Директор все время улыбался, а глаза его оставались холодными. Мне это не нравилось. Он вполне мог оказаться фантомом. Впрочем, торопиться не следовало.
Фантомом мог оказаться кто угодно. Даже я сам.
– Разумеется, это далось не сразу, – сказал директор. – Кропотливая работа. Пристальное изучение вкусов молодежи. Ее духовного мира. Вы знаете, у молодежи есть свой духовный мир! Что бы там ни писали каши социологи!
Мне очень хотелось прочитать записи на столе. Такие торопливые пометки – для себя – могут сказать многое. Но директор как бы невзначай нажал кнопку, и поверхность очистилась.
– Чрезвычайно интересно, – сказал я.
– Мы ведь не просто копируем историю, – еще доброжелательней сказал директор. – Мы воссоздаем ее заново. Разумеется, в чем-то отступая от действительности, но в рамках. Иного я бы и не допустил. – Он поднял широкие ладони. – Какой смысл рассказывать! Сегодня у нас сдача нового Спектакля. Надеюсь, вечер у вас свободен?
– В какой-то мере, – сказал я, не желая себя связывать.
– Обязательно приходите! – с энтузиазмом воскликнул директор. – Мы делаем восемнадцатый век. Морское пиратство. Я распоряжусь, чтобы вам оставили марку.
В это время в кабинет вошла светловолосая женщина, очень симпатичная.
Директор обрадовался:
– Элга! Наконец-то! Познакомьтесь. Павел – Элга. Она как раз занимается этой… культурой.
Элга обещающе улыбнулась. Ее короткая юбка едва доходила до середины бедер, декольте на блузке располагалось не сверху, а снизу, открывая живот и нижнюю часть груди.
– Элга вам все покажет, – сказал директор. – Тем более что она специалист. А меня извините, Павел, Спектакль. Ни одной свободной минуты.
– Буду рад, – ответил я, поднимаясь.
– Пойдемте, – сказала Элга и посмотрела на меня многозначительно.
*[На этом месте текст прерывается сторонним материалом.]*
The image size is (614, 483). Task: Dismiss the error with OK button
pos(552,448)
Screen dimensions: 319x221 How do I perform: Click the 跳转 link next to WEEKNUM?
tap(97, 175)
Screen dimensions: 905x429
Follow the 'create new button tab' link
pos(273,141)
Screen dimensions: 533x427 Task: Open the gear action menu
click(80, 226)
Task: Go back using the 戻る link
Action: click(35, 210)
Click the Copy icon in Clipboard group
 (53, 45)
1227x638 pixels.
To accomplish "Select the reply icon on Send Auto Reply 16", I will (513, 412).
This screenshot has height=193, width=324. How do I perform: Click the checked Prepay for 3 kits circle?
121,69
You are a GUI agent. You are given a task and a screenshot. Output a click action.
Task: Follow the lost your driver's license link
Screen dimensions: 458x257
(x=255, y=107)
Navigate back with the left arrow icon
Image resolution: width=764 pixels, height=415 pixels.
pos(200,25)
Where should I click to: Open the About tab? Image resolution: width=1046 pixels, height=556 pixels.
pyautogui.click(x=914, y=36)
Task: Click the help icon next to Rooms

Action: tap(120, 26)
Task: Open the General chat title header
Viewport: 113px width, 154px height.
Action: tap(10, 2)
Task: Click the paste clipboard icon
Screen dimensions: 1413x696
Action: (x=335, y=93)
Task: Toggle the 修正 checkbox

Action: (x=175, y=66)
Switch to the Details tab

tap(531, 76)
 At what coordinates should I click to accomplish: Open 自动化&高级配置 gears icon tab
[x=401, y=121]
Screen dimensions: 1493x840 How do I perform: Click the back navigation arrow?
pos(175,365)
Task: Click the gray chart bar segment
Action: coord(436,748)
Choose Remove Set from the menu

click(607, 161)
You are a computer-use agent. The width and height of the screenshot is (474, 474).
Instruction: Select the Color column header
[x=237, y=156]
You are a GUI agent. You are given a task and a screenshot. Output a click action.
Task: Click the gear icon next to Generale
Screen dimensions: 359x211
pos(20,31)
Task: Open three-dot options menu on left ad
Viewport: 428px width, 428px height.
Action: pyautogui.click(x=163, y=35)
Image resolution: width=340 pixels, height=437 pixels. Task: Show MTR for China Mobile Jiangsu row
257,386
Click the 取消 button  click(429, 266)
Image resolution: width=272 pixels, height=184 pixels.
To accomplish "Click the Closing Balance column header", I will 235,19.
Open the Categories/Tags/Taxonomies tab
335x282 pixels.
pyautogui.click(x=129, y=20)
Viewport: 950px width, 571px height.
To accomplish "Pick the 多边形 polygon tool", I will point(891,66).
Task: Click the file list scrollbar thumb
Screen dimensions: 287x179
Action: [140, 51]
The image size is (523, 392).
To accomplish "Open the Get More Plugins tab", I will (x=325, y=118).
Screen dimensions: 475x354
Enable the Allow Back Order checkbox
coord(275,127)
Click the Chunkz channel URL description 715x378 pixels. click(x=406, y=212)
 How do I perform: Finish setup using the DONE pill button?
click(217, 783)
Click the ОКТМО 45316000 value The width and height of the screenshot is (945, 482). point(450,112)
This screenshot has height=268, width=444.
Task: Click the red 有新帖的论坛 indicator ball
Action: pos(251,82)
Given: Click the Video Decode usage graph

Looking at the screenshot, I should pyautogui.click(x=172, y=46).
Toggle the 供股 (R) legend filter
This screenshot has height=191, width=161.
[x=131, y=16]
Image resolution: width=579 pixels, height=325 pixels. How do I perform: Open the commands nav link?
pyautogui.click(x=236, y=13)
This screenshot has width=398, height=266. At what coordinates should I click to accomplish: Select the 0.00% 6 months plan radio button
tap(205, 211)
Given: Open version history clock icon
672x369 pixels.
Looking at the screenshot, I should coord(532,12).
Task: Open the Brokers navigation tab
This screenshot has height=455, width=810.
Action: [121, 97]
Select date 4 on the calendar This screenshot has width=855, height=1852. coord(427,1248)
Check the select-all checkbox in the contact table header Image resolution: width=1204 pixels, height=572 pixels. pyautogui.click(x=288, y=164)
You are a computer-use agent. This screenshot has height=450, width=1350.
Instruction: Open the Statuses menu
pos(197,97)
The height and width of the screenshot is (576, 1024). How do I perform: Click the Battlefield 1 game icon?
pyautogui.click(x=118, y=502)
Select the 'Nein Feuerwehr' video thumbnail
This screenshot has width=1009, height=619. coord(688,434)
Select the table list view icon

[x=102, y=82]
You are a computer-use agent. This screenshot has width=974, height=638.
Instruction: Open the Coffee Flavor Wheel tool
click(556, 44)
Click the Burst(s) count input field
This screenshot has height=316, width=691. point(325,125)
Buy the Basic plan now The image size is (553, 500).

Я поймал взгляд директора – тоже многозначительный, мужской. Очевидно, предполагалось, что теперь новый инспектор поражен в самое сердце. Они не знали, что я год работал в Скандинавии среди «вольных фермеров» и видел не такое.
В коридоре топтался мрачный парень в синем халате. Увидев директора, он произнес инфракрасным голосом:
– Бенедикт…
– Я уже все сказал, – недовольно ответил директор.
Парень посмотрел на Элгу, потом с откровенной ненавистью на меня и высказал свою точку зрения:
– Ладно. Монтировать камеру – Краб. Записывать фон – Краб. Ладно. Вы Краба не знаете. Ладно. Вы Краба узнаете.
– Я занят, – сдерживаясь, сказал директор.
Парень напирал грудью.
Я хотел послушать этот захватывающий диалог, но Элга увлекла меня вперед. Мы прошли мимо бородатых ребят, занимающихся лепкой. Один из них коротко свистнул и сказал довольно явственно:
– Элга опять повела барана.
Бараном был, конечно, я. Я спросил:
– Кто это?
– А… художники. Хулиганят – непризнанные гении. – Элга фыркнула. У нее это получилось на редкость привлекательно.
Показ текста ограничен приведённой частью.